*AIM OF THE TASK*.
Your output is to consist only of the line containing "High Energy, Cosmology" and the lines after it, through the end of the data, reproduced exactly.

Stored records:
★ ★ ★

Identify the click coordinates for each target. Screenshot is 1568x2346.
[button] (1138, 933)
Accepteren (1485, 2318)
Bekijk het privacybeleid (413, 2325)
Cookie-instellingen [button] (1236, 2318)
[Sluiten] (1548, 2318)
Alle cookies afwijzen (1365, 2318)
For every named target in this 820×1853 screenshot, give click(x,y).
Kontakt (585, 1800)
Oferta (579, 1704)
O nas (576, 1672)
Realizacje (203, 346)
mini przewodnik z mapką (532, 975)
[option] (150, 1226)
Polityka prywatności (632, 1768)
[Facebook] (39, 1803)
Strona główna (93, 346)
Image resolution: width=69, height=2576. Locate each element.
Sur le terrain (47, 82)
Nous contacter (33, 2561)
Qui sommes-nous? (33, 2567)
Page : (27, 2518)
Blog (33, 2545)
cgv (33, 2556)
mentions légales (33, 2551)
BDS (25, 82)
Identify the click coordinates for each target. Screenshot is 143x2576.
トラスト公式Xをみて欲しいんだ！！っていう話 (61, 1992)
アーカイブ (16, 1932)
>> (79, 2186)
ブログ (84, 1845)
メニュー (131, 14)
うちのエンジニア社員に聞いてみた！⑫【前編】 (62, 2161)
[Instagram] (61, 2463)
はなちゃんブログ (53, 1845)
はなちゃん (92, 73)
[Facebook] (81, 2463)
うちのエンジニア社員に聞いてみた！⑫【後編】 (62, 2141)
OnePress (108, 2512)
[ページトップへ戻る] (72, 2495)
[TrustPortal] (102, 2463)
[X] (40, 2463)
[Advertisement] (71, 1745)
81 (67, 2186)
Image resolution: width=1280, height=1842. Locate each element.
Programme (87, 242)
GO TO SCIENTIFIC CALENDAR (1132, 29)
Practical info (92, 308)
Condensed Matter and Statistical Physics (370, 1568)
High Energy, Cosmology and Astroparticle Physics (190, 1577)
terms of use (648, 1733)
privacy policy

★ ★ ★

*EXERCISE ANSWER*.
High Energy, Cosmology and Astroparticle Physics (190, 1577)
terms of use (648, 1733)
privacy policy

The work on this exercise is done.